Thank you to our guest blogger, J. Jay Goodman, MD, General and Vascular Surgery. It is highly unlikely that the development of an abdominal wall hernia can be attributable to a single strenuous event. A specific type of abdominal wall hernia referred to as an epigastric hernia (fatty hernia of the linea alba) is defined as a fascial defect of the midline and represents a congenital defect in the fascia between the rectus abdominal musculature. These hernias must lay in the midline between the lower edge of the sternum (xiphoid) and the umbilicus. An umbilical hernia is a separate type of anatomic defect.

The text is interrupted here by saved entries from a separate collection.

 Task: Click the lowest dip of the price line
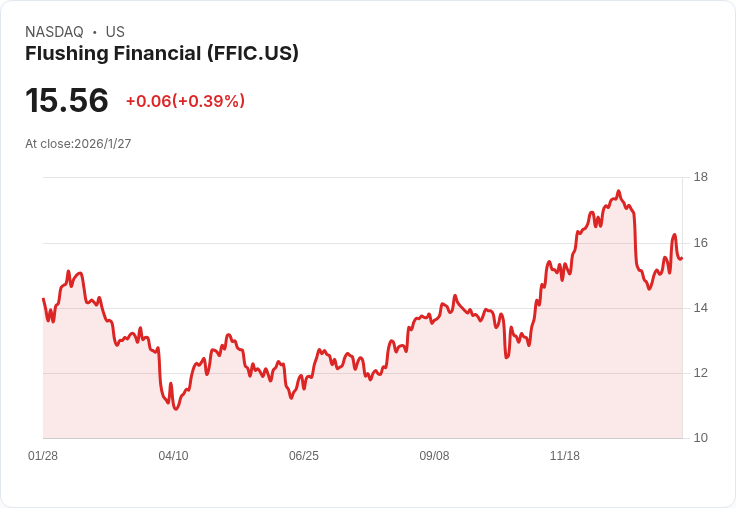click(176, 409)
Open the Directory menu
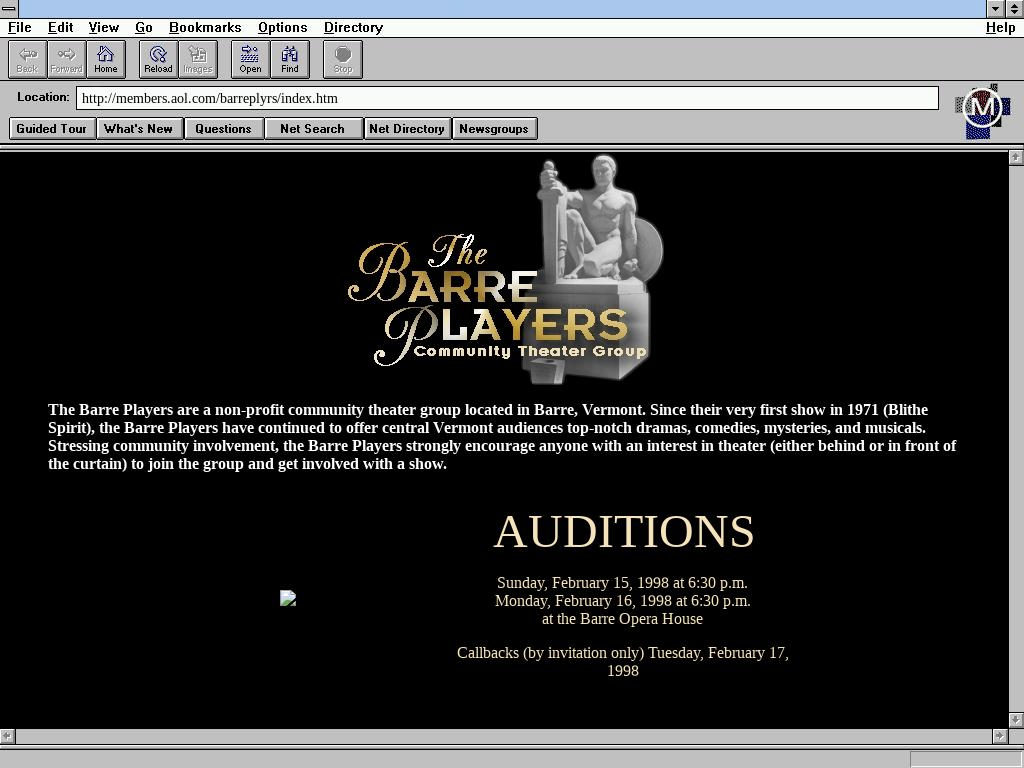1024x768 pixels. click(x=353, y=27)
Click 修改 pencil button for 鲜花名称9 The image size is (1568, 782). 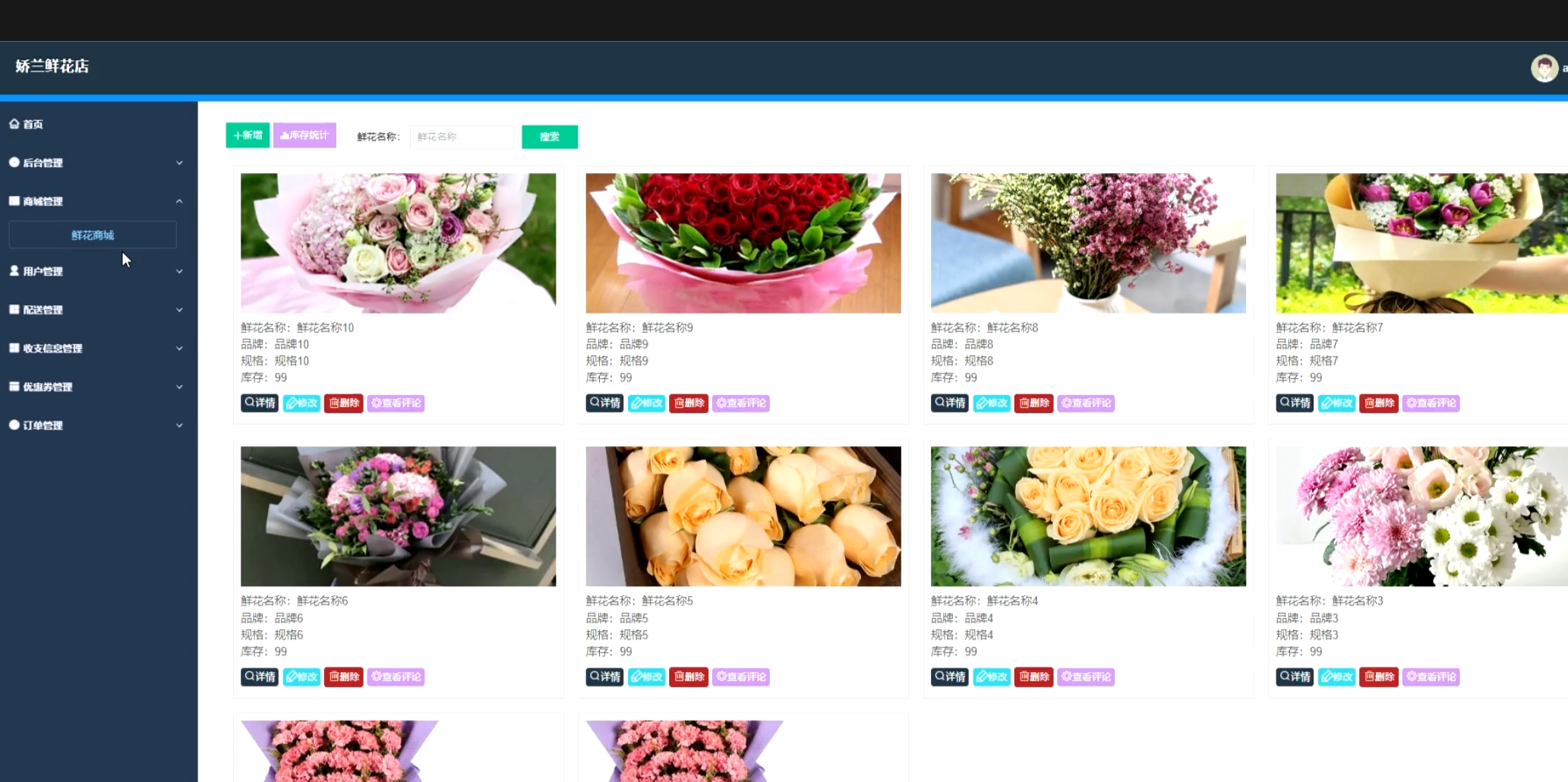pyautogui.click(x=646, y=403)
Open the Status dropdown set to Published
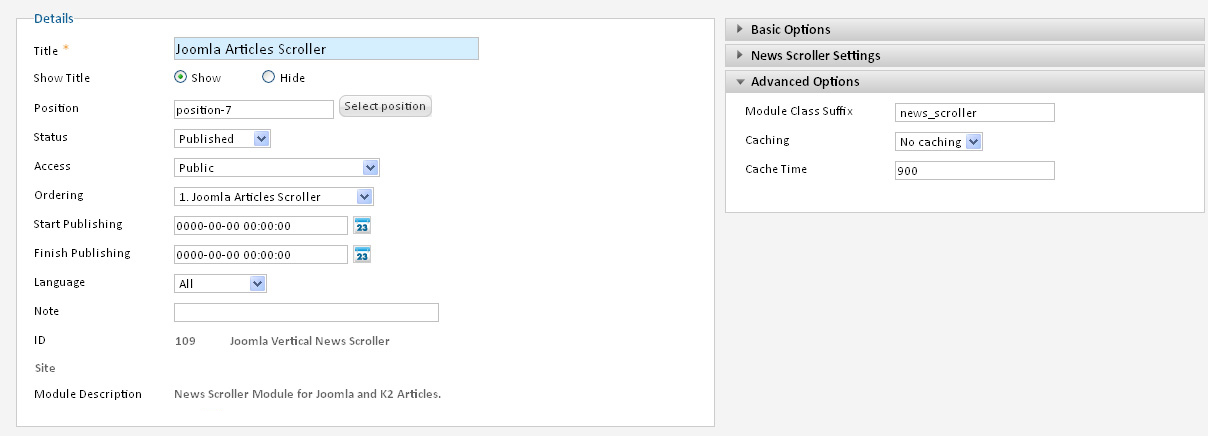The width and height of the screenshot is (1208, 436). pyautogui.click(x=223, y=139)
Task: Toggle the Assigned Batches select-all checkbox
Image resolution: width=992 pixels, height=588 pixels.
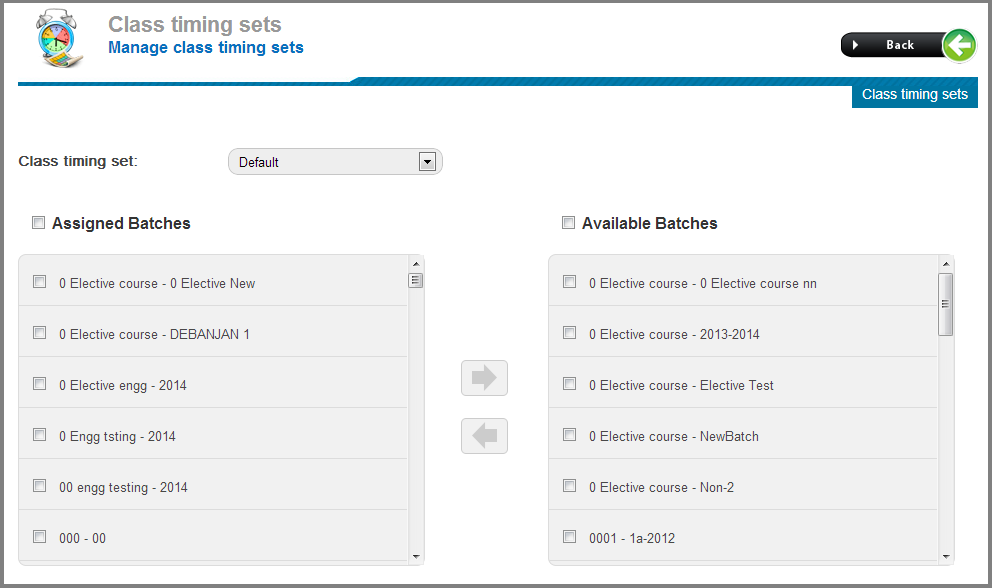Action: pyautogui.click(x=38, y=223)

The linea alba is embryologically formed by the midline junction of the rectus abdominis sheaths. Epigastric hernias begin as small protrusions of preperitoneal lipomas. An epigastric hernia tends to have small defects (less than 2.0cm) and are difficult to palpate in an obese individual. The hernia can appear spontaneously, and many are asymptomatic. Pain may develop from entrapment of preperitoneal fat or the omentum.
Work activities do not affect the onset or progression of epigastric hernias. If preperitoneal fat or intraabdominal tissue enter these small defects, the pre-existing anatomic pathology may manifest itself. If the hernia strangulates during work activities and emergency surgery is needed, one should relate the emergency need for surgery to the work activity. The work activity does not cause the hernia defect and does not accelerate the deterioration of the hernia.
Once an epigastric has been identified regardless of symptoms, it should be repaired surgically so that a complex emergency repair is avoided.